= Angama (dance) =

Style of dance in Japan's Yaeyama Islands

Angama (アンガマ) or angama odori (angama dance) is a style of dancing that is performed in many communities of Japan's Yaeyama Islands during the Bon Festival, which is known as sōrin (< shōryō (精霊)) in Yaeyama. A related performance is known as mushāma in Hateruma. In Kohama Island, the northern community performs a dance named jiruku while the southern community performs Minma buduri.

==Etymology==
There is no consensus on the etymology of angama. One theory decomposes angama into *an (possibly meaning mother) and *gama (possibly a diminutive suffix). Another theory relates angama to "elder sister" (angwā in Okinawan). Some argue that it might mean "disguise of a mask".

==Nenbutsu practice==
Angama shares its mainland Japanese origin with Okinawa's Eisā. The songs to which people dance are called nenbutsu songs. According to the genealogy of the San'yō lineage, nenbutsu practice was brought from Ryūkyū in 1657 when Yaeyama's samurai leader Miyara Chōjū traveled to Okinawa to pay tribute. It is known from other sources that by that time nenbutsu practice had spread to the capital Shuri–Naha region of Okinawa Island. There were at least two traditions of nenbutsu practice. One was started in the 1600s by Taichū (1552–1639), a Jōdo sect monk from Mutsu Province, and was carried on by his followers in Kakinohana, Naha. The other was performed by the Chondarā, a Shuri-based group of puppeteers, who also had mainland Japanese roots. Folklorist Shinjō Toshio argued that what Miyara Chōjū learned must have been Taichū's one. Sakai Masako, a researcher on folk music, questioned Shinjō's theory. Pointing out that Yaeyama has a larger repository of nenbutsu songs than Okinawa, she presumed multiple origins of nenbutsu songs.

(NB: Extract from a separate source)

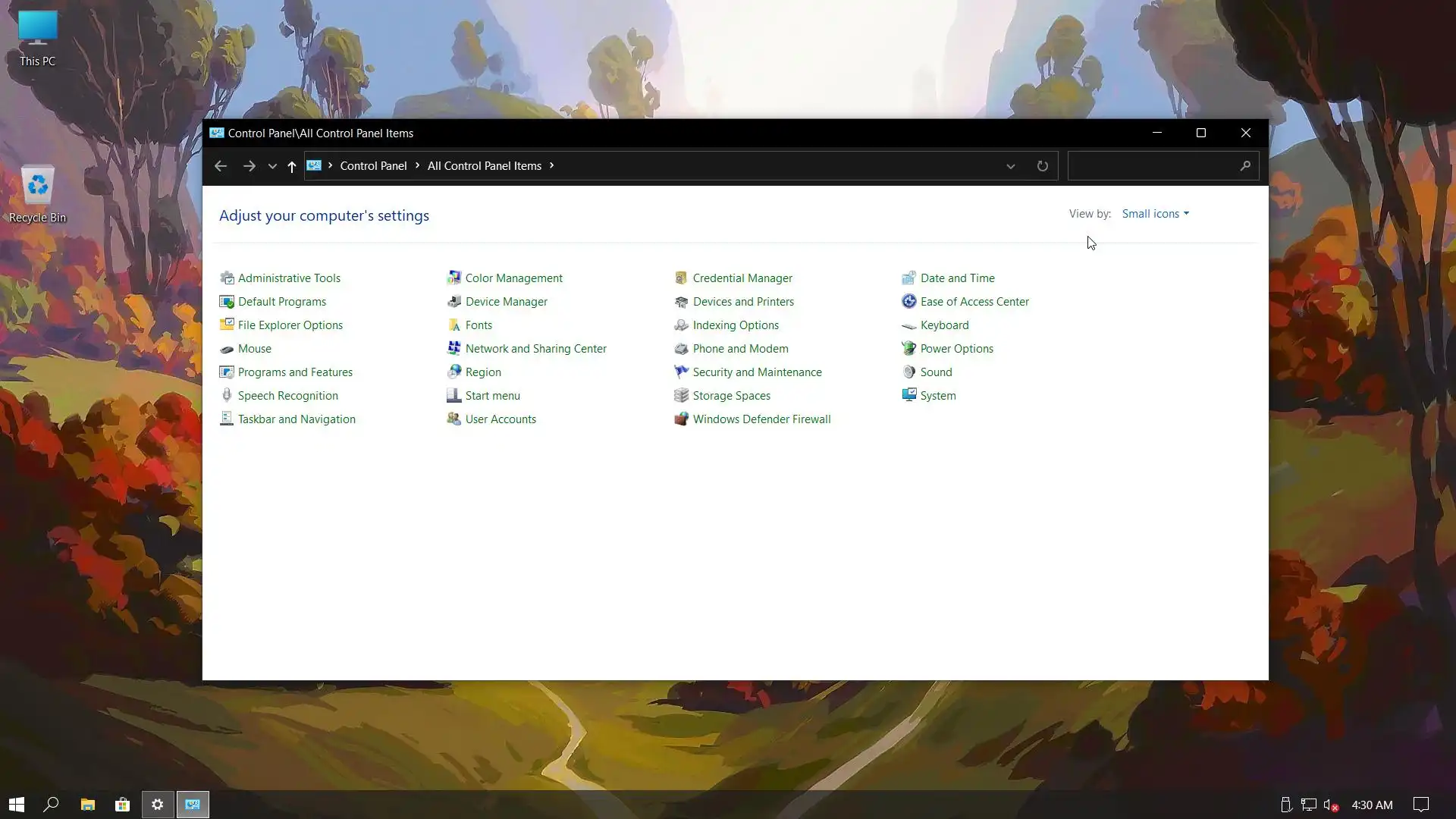
Task: Click the refresh button in address bar
Action: [x=1042, y=166]
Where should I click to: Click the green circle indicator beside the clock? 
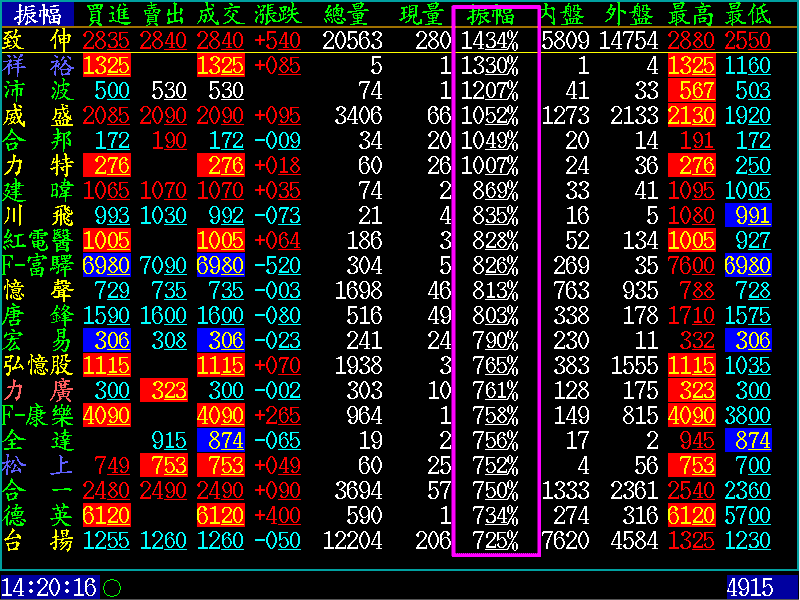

It was considered taboo to sing nenbutsu songs out of season.

==Performances==
According to the local historian Kishaba Eijun, angama traditions can be divided into two groups: one is performed by the four samurai communities of Ishigaki Island and the other is of commoners in rural communities and remote islands. He argued that the latter had better preserved its traditional way. In the samurai communities of Ishigaki, a group of people with drums (taiko) and sanshin parades around houses of each village. They enter a house that is surrounded by a larger number of spectators. Once everyone sits, Uya nu Ugun (親の御恩, or Nzō Nenbutsu 無蔵念仏) was sung to mark the beginning, and dancers clap with the beat. Dances and songs alternate with question and answer, in which two masked character Ushumai (old man) and Nmi (old woman) represent ancestral spirits and answer in a humorous way to questions about the afterlife asked by villagers. Kishaba noted that what distinguished samurai's angama from the rural one was that the former was an indoor performance.

In rural communities, angama dances are performed in the garden. A group of people forms a circle. In the center people sing and play drums, flutes, gongs and sanshin, depending on regional variants, and they are surrounded by male and female dancers. "Shichigwachi Nenbutsu" (七月念仏), "KōKō Nenbutsu" (孝行念仏) and "Chonjon Nenbutsu" (仲順念仏) were mainly sung.